REANA-Commons

https://img.shields.io/pypi/pyversions/reana-commons.svg https://img.shields.io/travis/reanahub/reana-commons.svg https://readthedocs.org/projects/reana-commons/badge/?version=latest https://img.shields.io/coveralls/reanahub/reana-commons.svg https://badges.gitter.im/Join%20Chat.svg https://img.shields.io/github/license/reanahub/reana-commons.svg https://img.shields.io/badge/code%20style-black-000000.svg

REANA-Commons is a component of the REANA reusable and reproducible research data analysis platform. It provides common utilities and schemas shared by the REANA cluster components.

Features:

  • common API clients for internal communication
  • centralised OpenAPI specifications for REANA components
  • AMQP connection management and communication
  • utility functions for cluster components

Usage

The detailed information on how to install and use REANA can be found in docs.reana.io.

Configuration

REANA Commons configuration.

reana_commons.config.CVMFS_REPOSITORIES = {'alice-ocdb.cern.ch': 'alice-ocdb', 'alice.cern.ch': 'alice', 'ams.cern.ch': 'ams', 'atlas-condb.cern.ch': 'atlas-condb', 'atlas-nightlies.cern.ch': 'atlas-nightlies', 'atlas.cern.ch': 'atlas', 'cms-ib.cern.ch': 'cms-ib', 'cms-opendata-conddb.cern.ch': 'cms-opendata-conddb', 'cms.cern.ch': 'cms', 'compass-condb.cern.ch': 'compass-condb', 'compass.cern.ch': 'compass', 'cvmfs-config.cern.ch': 'cvmfs-config', 'fcc.cern.ch': 'fcc', 'geant4.cern.ch': 'geant4', 'ilc.desy.de': 'ilc-desy', 'lhcb-condb.cern.ch': 'lhcb-condb', 'lhcb.cern.ch': 'lhcb', 'na61.cern.ch': 'na61', 'na62.cern.ch': 'na62', 'projects.cern.ch': 'projects', 'sft.cern.ch': 'sft', 'unpacked.cern.ch': 'unpacked'}

CVMFS repositories available for mounting.

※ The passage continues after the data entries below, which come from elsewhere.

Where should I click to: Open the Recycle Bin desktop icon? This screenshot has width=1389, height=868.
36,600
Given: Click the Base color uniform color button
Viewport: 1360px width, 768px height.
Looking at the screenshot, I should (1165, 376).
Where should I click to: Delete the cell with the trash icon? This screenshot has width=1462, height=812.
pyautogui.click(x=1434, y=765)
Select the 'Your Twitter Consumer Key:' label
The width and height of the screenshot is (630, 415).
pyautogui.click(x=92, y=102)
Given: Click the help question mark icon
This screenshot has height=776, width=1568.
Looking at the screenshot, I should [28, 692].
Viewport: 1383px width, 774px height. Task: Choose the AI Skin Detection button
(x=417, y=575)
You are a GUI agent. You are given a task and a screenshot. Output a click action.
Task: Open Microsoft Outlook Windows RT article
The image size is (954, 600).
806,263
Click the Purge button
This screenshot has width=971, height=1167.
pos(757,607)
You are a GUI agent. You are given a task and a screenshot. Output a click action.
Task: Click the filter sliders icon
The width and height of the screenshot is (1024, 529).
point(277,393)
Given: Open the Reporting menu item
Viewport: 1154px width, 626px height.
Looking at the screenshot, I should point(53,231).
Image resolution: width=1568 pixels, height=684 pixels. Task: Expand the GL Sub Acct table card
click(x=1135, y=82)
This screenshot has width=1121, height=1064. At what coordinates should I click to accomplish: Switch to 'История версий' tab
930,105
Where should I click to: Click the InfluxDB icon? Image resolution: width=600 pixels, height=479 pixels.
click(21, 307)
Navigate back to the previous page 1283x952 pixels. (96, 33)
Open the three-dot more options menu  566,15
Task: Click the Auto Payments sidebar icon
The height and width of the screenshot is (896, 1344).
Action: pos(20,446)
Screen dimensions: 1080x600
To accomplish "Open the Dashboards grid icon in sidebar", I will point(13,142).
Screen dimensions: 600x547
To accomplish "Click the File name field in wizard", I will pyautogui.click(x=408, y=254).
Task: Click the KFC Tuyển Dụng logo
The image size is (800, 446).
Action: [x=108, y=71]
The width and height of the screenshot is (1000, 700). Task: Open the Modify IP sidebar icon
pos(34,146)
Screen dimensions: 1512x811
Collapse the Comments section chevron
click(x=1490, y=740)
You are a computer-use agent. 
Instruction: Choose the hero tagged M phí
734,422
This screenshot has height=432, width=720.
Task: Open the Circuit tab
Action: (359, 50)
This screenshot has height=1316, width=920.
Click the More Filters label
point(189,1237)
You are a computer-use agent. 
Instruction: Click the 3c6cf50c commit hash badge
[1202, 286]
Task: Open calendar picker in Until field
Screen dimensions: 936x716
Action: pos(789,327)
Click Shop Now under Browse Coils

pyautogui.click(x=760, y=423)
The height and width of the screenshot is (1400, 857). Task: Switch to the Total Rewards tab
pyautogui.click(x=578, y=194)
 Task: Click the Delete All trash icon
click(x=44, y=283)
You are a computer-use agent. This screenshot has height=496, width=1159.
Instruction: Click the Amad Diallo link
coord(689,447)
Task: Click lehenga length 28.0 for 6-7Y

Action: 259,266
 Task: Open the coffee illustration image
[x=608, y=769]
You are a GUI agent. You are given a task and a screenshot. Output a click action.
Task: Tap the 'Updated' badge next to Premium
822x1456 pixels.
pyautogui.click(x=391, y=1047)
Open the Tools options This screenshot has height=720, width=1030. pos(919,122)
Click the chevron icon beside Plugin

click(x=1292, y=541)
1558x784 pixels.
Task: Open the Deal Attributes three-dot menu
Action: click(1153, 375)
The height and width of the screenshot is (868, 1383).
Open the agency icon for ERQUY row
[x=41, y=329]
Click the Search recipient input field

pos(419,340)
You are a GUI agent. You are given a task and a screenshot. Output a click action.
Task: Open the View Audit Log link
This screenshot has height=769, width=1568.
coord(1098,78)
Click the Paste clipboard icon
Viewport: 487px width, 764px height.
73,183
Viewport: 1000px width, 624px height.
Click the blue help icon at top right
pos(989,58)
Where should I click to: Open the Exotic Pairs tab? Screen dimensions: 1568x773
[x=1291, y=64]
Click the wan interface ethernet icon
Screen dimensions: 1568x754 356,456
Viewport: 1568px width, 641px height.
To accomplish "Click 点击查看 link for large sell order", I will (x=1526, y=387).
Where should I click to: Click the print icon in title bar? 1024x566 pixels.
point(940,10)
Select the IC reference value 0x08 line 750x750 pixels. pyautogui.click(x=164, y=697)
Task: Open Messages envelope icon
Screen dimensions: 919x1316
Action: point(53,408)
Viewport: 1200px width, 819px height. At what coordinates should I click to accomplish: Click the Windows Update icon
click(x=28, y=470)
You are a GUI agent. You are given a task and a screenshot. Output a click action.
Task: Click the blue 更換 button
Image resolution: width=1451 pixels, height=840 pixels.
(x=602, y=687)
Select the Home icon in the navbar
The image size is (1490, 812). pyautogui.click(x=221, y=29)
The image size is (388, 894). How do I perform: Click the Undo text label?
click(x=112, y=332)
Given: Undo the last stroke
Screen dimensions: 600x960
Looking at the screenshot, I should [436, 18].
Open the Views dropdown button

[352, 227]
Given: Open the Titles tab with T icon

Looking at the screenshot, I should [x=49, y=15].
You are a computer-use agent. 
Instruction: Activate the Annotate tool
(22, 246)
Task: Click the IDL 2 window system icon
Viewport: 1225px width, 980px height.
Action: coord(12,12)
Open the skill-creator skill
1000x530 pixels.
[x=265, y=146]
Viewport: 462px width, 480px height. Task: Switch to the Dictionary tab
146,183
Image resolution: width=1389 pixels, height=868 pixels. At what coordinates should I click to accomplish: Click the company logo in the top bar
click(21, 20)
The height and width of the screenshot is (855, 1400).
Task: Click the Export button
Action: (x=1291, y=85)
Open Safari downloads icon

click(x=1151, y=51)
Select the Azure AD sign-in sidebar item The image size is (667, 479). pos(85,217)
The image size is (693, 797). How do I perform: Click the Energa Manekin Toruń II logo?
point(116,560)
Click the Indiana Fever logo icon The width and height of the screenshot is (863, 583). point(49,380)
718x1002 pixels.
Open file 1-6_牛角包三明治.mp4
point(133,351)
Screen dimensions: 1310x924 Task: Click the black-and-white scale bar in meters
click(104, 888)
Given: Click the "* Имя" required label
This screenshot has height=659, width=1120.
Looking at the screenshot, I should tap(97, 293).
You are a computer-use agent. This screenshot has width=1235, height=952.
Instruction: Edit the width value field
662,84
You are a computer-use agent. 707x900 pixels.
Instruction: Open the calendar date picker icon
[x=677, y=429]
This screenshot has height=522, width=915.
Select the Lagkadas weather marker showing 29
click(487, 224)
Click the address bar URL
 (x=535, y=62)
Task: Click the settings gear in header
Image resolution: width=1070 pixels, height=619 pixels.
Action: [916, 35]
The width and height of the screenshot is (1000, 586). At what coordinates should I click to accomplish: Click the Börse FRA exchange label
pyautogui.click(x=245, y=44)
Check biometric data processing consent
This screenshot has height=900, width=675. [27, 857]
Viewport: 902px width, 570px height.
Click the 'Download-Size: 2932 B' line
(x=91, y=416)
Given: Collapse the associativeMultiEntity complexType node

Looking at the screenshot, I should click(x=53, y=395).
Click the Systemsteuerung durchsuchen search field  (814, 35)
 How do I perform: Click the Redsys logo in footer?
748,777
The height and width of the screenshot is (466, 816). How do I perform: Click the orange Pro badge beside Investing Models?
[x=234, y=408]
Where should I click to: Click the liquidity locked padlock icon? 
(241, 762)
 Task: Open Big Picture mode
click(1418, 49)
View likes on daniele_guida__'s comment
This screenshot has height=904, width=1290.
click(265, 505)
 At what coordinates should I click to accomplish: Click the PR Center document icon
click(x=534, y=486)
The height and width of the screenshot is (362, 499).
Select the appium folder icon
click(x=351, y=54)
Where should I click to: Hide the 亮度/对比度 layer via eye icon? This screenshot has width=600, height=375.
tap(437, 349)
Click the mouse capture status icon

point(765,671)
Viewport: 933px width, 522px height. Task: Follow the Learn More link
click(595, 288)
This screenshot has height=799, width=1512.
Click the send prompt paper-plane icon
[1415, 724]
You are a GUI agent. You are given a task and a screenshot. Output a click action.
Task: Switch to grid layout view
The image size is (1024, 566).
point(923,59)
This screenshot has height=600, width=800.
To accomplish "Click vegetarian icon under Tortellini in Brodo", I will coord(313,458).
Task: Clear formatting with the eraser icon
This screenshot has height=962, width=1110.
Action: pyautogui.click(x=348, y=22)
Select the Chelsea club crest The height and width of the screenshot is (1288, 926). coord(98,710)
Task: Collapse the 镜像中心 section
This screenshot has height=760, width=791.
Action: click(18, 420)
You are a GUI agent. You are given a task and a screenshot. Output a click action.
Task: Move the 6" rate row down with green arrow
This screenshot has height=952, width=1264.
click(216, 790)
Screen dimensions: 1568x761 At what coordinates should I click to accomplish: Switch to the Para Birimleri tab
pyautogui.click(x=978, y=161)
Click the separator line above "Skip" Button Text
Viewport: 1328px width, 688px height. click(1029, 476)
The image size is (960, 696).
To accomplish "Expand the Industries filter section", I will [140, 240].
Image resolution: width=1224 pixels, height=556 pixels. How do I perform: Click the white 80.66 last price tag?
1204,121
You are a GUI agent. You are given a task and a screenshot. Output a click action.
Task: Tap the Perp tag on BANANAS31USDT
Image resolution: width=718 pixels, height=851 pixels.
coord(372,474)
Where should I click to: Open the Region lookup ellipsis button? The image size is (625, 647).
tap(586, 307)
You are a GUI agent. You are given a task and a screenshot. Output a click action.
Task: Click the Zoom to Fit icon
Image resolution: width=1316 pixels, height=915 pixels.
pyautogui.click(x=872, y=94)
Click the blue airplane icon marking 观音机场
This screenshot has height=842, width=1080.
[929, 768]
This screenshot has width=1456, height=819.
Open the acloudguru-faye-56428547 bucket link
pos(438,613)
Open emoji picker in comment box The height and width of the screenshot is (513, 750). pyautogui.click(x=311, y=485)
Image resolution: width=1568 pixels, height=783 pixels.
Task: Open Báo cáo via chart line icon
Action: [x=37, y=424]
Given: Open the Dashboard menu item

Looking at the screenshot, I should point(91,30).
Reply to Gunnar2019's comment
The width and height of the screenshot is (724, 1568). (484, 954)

reana_commons.config.INTERACTIVE_SESSION_TYPES = ['jupyter']

List of supported interactive systems.

reana_commons.config.K8S_CERN_EOS_AVAILABLE = None

Whether EOS is available in the current cluster or not.

This a configuration set by the system administrators through Helm values at cluster creation time.

reana_commons.config.K8S_CERN_EOS_MOUNT_CONFIGURATION = {'volume': {'hostPath': {'path': '/var/eos'}, 'name': 'eos'}, 'volumeMounts': {'mountPath': '/eos', 'mountPropagation': 'HostToContainer', 'name': 'eos'}}

Configuration to mount EOS in Kubernetes objects.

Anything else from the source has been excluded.